Если это все время не повторять, то забываешь, а мы почти не говорили. Странное состояние.
«Джип», да, но где его взять?
От разговоров еще больше хотелось пить.
У хозяина нашей крохотной гостиницы (Лакруа) была машина «лэндровер» — очевидно, единственная в Паленке; и она ему была нужна, чтобы привозить с вокзала пиво и приезжих — любителей пирамид, туристов, интересующихся развалинами индейских памятников; в те дни там был только один такой любитель, молодой американец, который слишком много говорил, но, к счастью, уходил на целый день осматривать руины, которые, как он считал, и мы должны обязательно посетить.
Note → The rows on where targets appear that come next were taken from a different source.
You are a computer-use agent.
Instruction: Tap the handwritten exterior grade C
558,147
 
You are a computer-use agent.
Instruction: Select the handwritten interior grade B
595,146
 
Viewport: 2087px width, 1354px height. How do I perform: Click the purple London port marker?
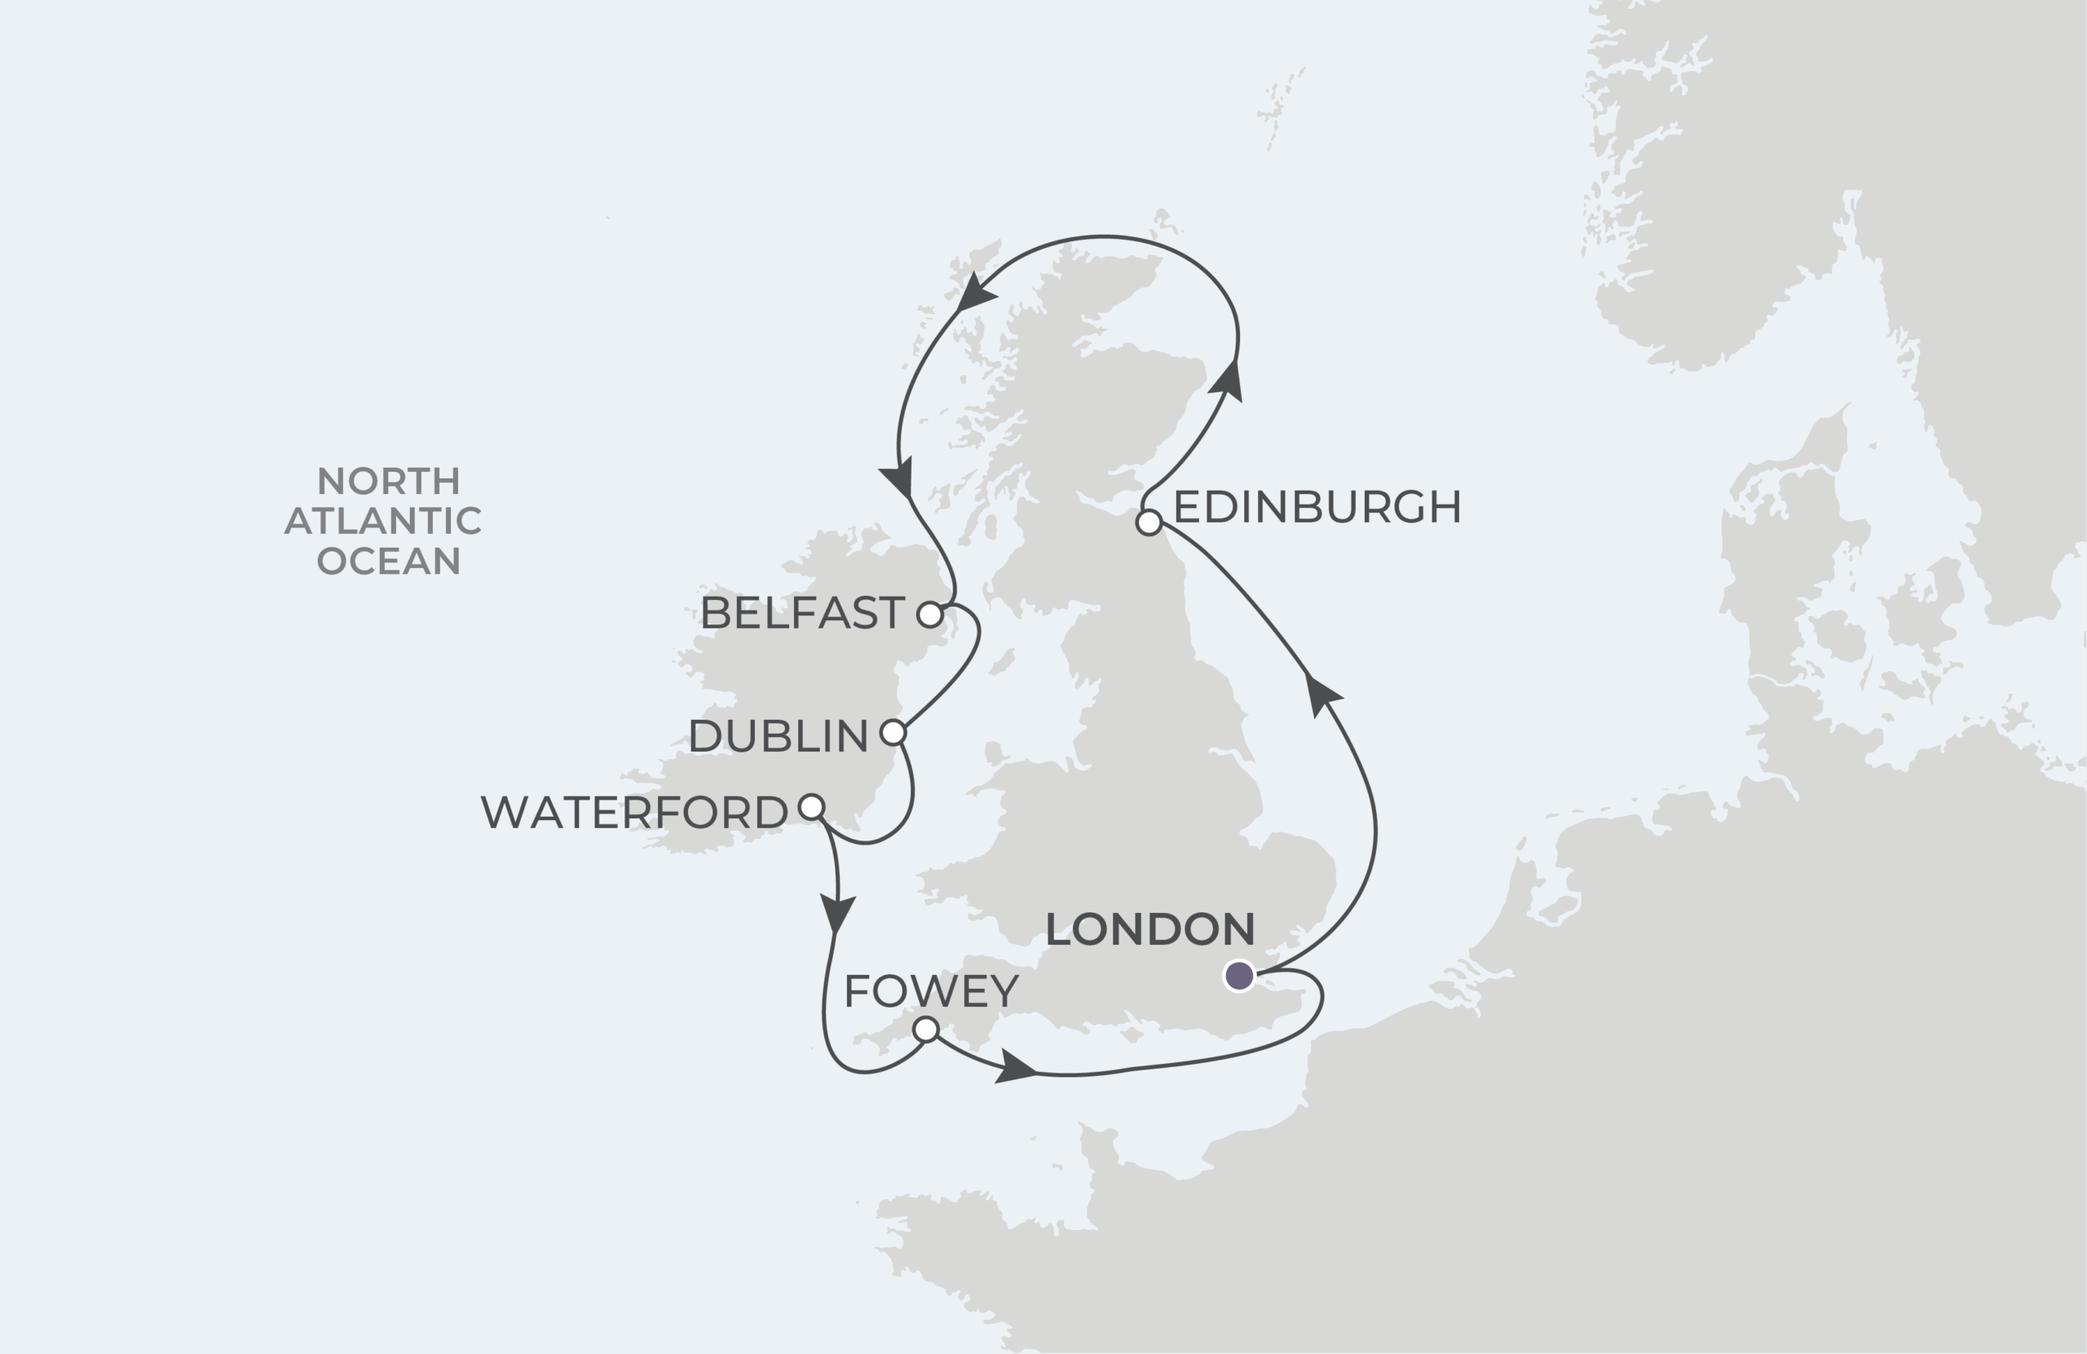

Я не собирался этого делать!
От каждого шага обливаешься потом, который тут же приходится возмещать пивом; и чувствуешь себя сносно, только если висишь в гамаке, не шевелясь, и куришь; единственно возможное состояние — полная апатия; даже слух, будто плантация по ту сторону границы вот уже два месяца как заброшена, нас не взволновал; мы с Гербертом только переглянулись и продолжали потягивать пиво.
Наш единственный шанс: «лэндровер»!
Целыми днями он стоял перед гостиницей…
Но хозяин, как я уже говорил, не мог без него обойтись.
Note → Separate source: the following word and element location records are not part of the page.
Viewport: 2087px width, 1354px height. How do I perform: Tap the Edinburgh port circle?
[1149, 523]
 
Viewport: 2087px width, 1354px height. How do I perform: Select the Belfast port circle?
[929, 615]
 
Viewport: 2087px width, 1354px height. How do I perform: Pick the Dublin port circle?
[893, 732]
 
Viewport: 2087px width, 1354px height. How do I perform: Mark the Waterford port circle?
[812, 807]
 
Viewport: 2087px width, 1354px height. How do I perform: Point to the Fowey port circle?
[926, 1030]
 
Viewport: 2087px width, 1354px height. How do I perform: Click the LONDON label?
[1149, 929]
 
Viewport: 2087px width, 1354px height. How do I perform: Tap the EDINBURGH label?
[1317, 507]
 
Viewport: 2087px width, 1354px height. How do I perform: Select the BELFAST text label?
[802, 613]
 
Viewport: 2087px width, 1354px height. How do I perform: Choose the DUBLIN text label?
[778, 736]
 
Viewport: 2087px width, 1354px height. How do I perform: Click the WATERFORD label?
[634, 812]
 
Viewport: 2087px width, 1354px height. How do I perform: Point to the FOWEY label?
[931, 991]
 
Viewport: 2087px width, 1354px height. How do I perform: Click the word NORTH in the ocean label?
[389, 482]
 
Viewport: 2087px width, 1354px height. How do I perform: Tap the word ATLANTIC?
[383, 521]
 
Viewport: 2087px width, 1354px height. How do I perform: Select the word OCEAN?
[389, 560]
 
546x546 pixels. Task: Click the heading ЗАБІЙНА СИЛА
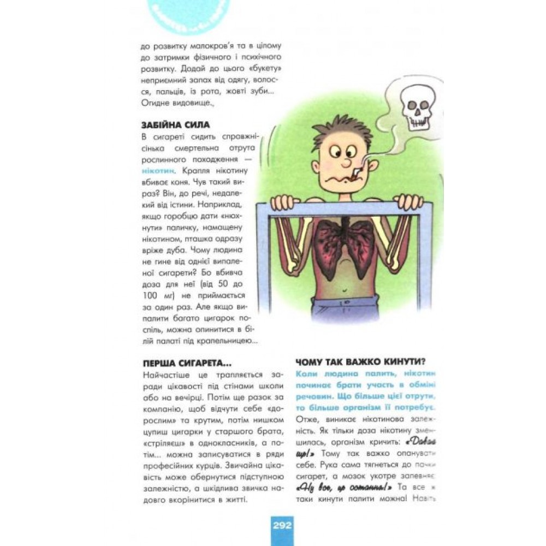point(175,125)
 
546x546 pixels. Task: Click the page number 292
point(282,526)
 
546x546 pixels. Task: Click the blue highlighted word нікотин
point(157,170)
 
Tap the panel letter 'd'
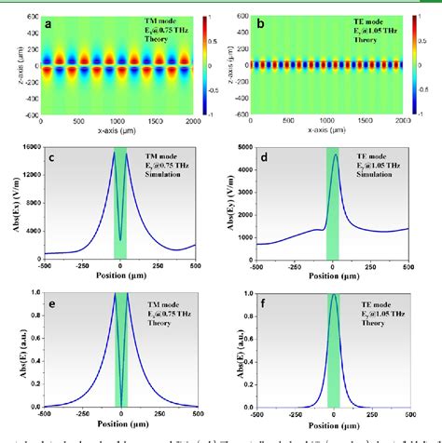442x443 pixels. [x=266, y=157]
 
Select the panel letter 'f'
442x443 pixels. [x=266, y=302]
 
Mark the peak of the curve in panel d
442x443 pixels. [x=335, y=155]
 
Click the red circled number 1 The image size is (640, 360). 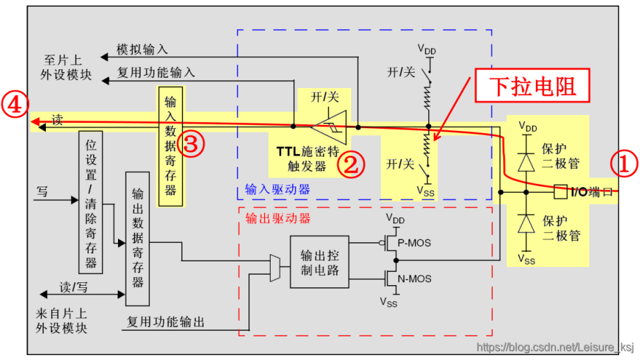pyautogui.click(x=623, y=164)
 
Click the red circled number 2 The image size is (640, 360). pyautogui.click(x=351, y=164)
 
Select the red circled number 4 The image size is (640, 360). pyautogui.click(x=15, y=105)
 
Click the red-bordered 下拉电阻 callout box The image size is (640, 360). pyautogui.click(x=533, y=87)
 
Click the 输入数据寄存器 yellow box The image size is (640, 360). pyautogui.click(x=171, y=146)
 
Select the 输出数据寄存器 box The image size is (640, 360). pyautogui.click(x=137, y=239)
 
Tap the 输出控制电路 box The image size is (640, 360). pyautogui.click(x=319, y=261)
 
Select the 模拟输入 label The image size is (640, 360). pyautogui.click(x=142, y=50)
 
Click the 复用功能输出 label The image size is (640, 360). pyautogui.click(x=166, y=322)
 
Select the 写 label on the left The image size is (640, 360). pyautogui.click(x=42, y=192)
Только после захода солнца (точнее, солнце здесь не заходит, а постепенно пропадает в мареве) становилось немного прохладней, хотя бы настолько, что можно было болтать всякий вздор. О будущем немецкой сигары, например! Я считал, что наше путешествие и вообще все это — курам на смех. Бунт туземцев! В это я не верил ни одной минуты. Для этого здешние индейцы слишком мягки, миролюбивы, чуть ли не ребячливы. Вечерами они молча сидят на корточках в своих белых соломенных шляпах прямо на земле, недвижимо, словно грибы, не испытывая даже потребности зажечь огонь. Они вполне довольствуются тем светом, который получают от солнца и луны, — какой-то немужественный народ, они неприветливы, но при этом совершенно безобидны.
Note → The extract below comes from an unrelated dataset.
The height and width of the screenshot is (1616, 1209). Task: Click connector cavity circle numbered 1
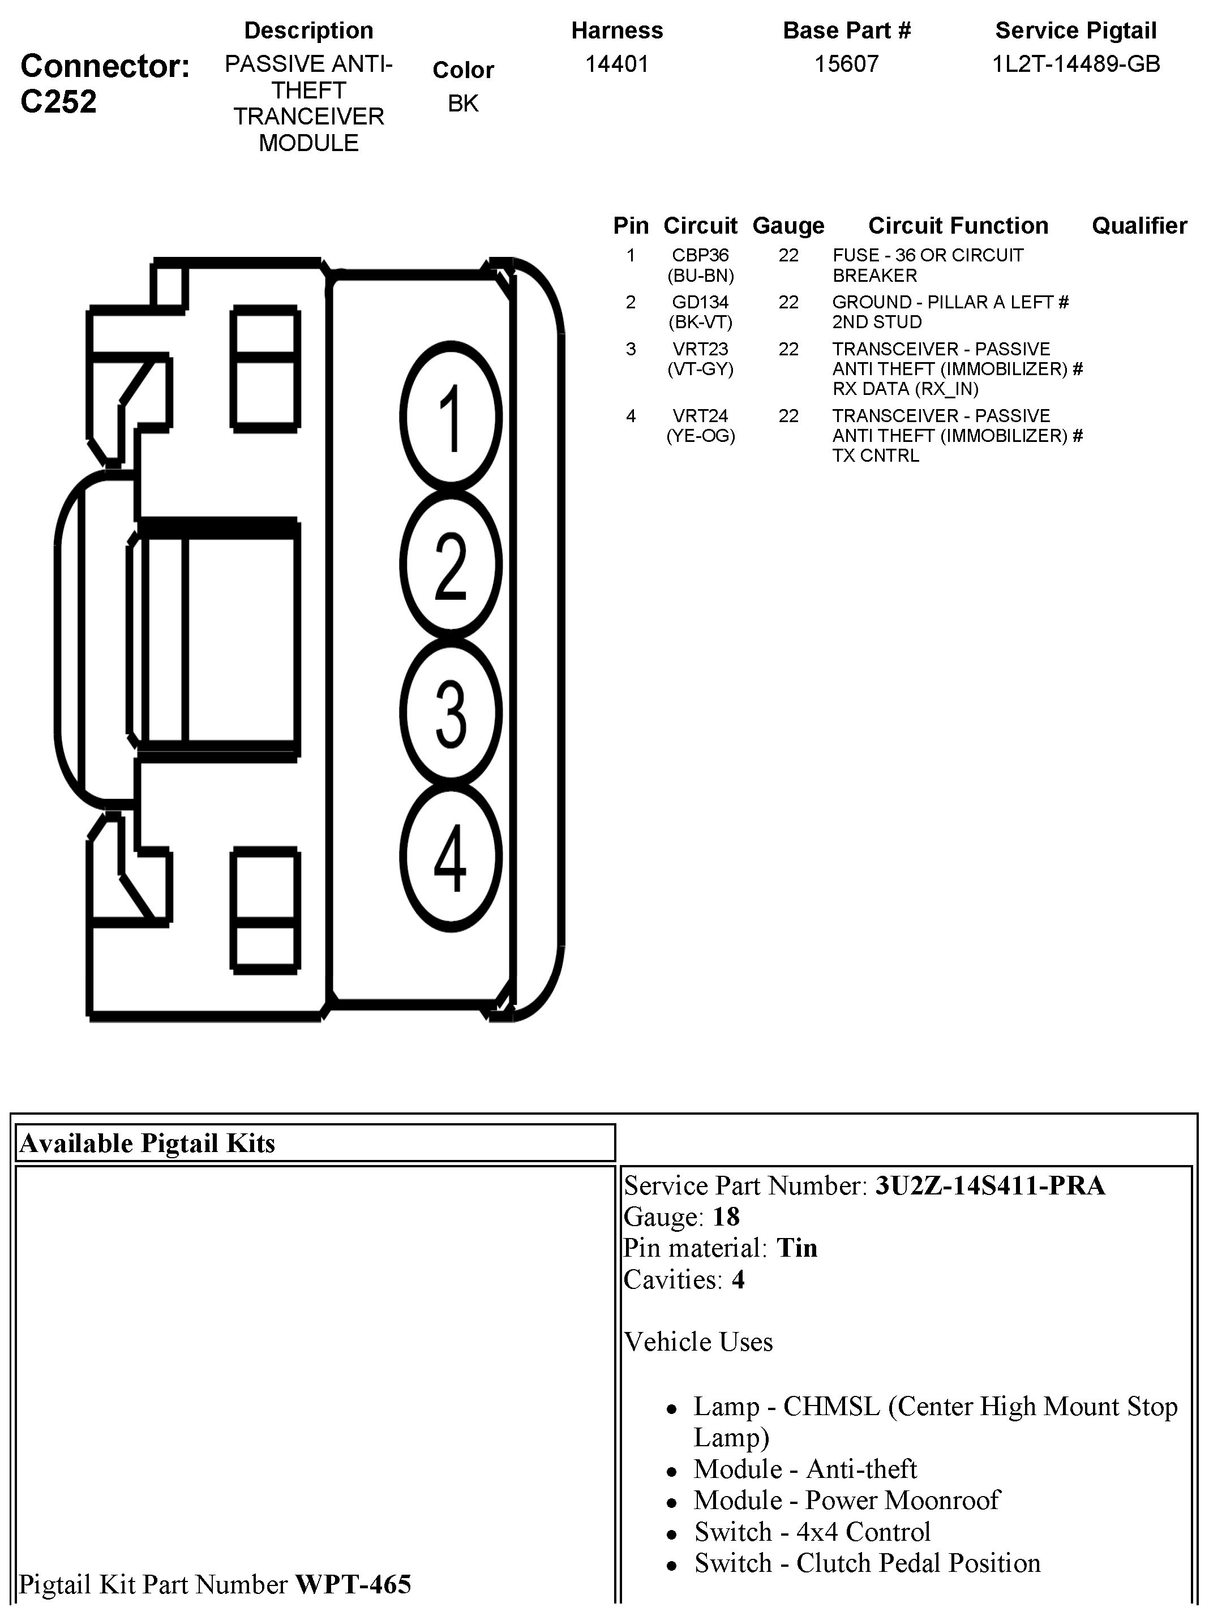tap(451, 416)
Герберт спросил, что же я в таком случае думаю.
— Ничего!
— Что же нам делать? — спросил он.
— Принять душ…
Я принимал душ с утра до вечера; я ненавижу пот, потому что из-за него чувствуешь себя больным (я в жизни не болел, если не считать кори). Я думаю, Герберт нашел, что это не по-товарищески — вообще ничего не думать, но было просто слишком жарко, чтобы что-нибудь думать, или тогда уже думалось невесть что — как Герберту.
— Пошли в кино, — сказал я.
Герберт всерьез поверил, что в Паленке, где были одни только индейские хижины, есть кино, и пришел в ярость, когда я рассмеялся.
Дождя так ни разу и не было.
Каждую ночь полыхали зарницы — это было наше единственное развлечение; в Паленке есть, правда, движок, а значит, и электричество, но в 21.00 его выключают, так что вдруг погружаешься в темень. Ночь, джунгли, а ты висишь себе и видишь только вспышки зарниц, голубоватые, как свет кварцевой лампы, да красные светлячки, потом всходит луна, но она всегда затянута дымкой; звезд вообще не видно, для этого здесь слишком много испарений. Иоахим не пишет просто потому, что слишком жарко, я это могу понять; он висит в своем гамаке, как мы, и зевает; либо он умер; тут думать нечего, считал я, надо только ждать, пока мы раздобудем «джип», чтобы переехать границу и узнать, в чем дело.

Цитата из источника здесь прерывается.